2. Hukuk Dairesi Esas No: 2011/1981 Karar No: 2011/23850
Yargıtay 2. Hukuk Dairesi 2011/1981 Esas 2011/23850 Karar Sayılı İlamı
Özet:
Dava, eşine şiddet uygulayan ve küfür eden davacı tarafından açılmıştır. Davalı hakkında daha önce açılan kamu davası \"delil yetersizliği\" sebebiyle beraat kararı ile sonuçlanmıştır. Mahkeme, tanık beyanları ve doktor raporuyla davacının haklı olduğunu belirterek davanın reddedilmesini yanlış bulmuştur. Ayrıca, davacı tarafından istenen ziynet eşyaları hakkında usulüne uygun açılmış bir dava mevcut olduğu için bu konuda bir hüküm kurulması gerektiğine de karar verilmiştir. Kanun maddeleri olarak, Medeni Kanun'un 53. maddesi belirtilmiştir. Bu maddeye göre, bir kişinin açılan kamu davasından beraat etmesi, özel davaların sonuçlanmasında herhangi bir etkisi yoktur.

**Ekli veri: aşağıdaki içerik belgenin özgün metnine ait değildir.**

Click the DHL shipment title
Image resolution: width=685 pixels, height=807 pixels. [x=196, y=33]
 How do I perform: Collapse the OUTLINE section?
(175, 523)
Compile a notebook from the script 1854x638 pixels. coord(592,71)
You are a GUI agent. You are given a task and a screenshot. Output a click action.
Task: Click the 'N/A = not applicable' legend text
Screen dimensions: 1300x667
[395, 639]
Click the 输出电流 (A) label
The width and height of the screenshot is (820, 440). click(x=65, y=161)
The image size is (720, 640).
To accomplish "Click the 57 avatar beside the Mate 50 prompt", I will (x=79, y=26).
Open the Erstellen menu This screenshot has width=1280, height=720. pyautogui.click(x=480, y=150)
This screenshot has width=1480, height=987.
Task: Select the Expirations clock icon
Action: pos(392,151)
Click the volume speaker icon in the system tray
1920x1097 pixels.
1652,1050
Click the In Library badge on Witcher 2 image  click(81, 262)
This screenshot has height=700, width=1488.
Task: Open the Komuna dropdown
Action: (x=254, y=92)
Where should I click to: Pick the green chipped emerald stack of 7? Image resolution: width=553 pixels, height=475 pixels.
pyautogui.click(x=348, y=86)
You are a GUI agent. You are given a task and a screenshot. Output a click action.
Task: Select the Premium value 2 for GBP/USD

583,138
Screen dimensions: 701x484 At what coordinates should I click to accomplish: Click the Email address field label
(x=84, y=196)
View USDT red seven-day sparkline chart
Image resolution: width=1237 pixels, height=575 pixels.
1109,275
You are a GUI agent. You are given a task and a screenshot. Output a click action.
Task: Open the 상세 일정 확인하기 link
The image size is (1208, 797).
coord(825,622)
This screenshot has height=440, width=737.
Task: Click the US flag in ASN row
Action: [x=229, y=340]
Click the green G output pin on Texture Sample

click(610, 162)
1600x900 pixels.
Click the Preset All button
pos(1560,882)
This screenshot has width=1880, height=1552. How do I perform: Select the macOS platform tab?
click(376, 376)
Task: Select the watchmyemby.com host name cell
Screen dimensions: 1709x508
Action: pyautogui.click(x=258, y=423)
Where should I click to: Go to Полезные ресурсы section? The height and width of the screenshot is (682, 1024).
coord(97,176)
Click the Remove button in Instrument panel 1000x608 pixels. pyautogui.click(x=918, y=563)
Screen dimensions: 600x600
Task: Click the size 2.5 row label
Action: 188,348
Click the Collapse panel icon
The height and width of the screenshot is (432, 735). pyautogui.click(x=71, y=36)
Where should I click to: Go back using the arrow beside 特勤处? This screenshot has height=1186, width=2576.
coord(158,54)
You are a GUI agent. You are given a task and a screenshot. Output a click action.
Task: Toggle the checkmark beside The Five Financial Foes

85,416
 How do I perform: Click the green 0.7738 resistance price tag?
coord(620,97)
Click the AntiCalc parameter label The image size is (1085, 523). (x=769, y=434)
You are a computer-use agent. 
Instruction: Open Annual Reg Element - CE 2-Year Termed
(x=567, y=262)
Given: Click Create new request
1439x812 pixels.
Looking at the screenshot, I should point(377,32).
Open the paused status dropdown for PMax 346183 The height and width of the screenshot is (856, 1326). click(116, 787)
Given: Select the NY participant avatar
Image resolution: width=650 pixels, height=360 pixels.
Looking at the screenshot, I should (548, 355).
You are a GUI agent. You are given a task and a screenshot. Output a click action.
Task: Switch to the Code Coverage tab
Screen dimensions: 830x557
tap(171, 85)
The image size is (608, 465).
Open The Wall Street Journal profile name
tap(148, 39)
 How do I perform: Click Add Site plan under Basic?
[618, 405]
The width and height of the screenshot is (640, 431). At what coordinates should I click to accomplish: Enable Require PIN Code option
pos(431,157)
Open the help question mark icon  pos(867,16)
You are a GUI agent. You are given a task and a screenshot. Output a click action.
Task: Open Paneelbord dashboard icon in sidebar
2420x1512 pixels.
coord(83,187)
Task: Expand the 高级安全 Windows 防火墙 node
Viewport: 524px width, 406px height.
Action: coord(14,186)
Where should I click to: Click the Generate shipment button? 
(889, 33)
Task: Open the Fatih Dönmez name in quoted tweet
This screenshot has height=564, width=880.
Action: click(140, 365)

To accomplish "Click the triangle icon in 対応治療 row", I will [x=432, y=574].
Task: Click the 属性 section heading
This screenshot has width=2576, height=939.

2. Hukuk Dairesi 2011/1981 E. , 2011/23850 K.
"İçtihat Metni"
MAHKEMESİ :Bayramiç Asliye Hukuk (Aile) Mahkemesi TARİHİ :30.09.2010 NUMARASI :Esas no:2009/278 Karar no:2010/213
Taraflar arasındaki davanın yapılan muhakemesi sonunda mahalli mahkemece verilen ve yukarıda tarih numarası gösterilen hüküm temyiz edilmekle evrak okunup gereği görüşülüp düşünüldü. 1-Davalı hakkında, eşine müessir fiilde bulunmaktan açılan kamu davası sonucunda "delil yetersizliği" sebebiyle verilen beraat kararı hukuk hakimini bağlamaz. (BK. md. 53) davalının eşine fiziki şiddet uyguladığı, küfür ve hakaret ettiği, davacının da kocasına ve kayınvalidesine hakaret ettiği tanık beyanları ve doktor raporu ile anlaşılmaktadır. Bu halde taraflar arasında evlilik birliğini temelinden sarsacak derecede ve birliğin devamına imkan bırakmayacak nitelikte bir geçimsizlik mevcut ve sabittir. Olayların akışı karşısında davacı dava açmakta haklıdır. Bu şartlar altında eşleri birlikte yaşamaya zorlamanın artık kanunen mümkün görülmemesine göre boşanmaya karar verilecek yerde yetersiz gerekçe ile davanın reddi doğru bulunmamıştır. 2-Davacı, boşanma davasına ilişkin dava dilekçesinde; davalıda bulunan 15.000 TL. tutarındaki ziynet eşyalarının aynen iadesini, mümkün olmadığı takdirde bedellerinin tahsilini de istemiş, bu dilekçesinde iadesini istediği ziynetlerini saymamış, daha sonra 18.02.2010 tarihli dilekçesi ekinde ziynetlerinin listesini vermiştir. Nisbi harç noksanlığını da mahkemece 17.06.2010 tarihli oturumda verilen ara kararıyla tanınan süre içinde mahkemeye yatırmıştır. O halde ziynetler hakkında usulüne uygun açılmış bir dava mevcut olup, tarafların delilleri değerlendirilerek ziynetlerin esası hakkında bir hüküm kurulması gerekir.Hal böyleyken " bu husuta usulüne uygun açılmış bir dava" bulunmadığından bahisle yazılı şekilde karar verilmesi de doğru bulunmamıştır. SONUÇ: Temyiz edilen hükmün yukarıda göserilen sebeplerle BOZULMASINA, temyiz peşin harcının yatırana geri verilmesine, işbu kararın tebliğinden itibaren 15 gün içinde karar düzeltme yolu açık olmak üzere oybirliğiyle karar verildi. 28.12.2011 (Çar.)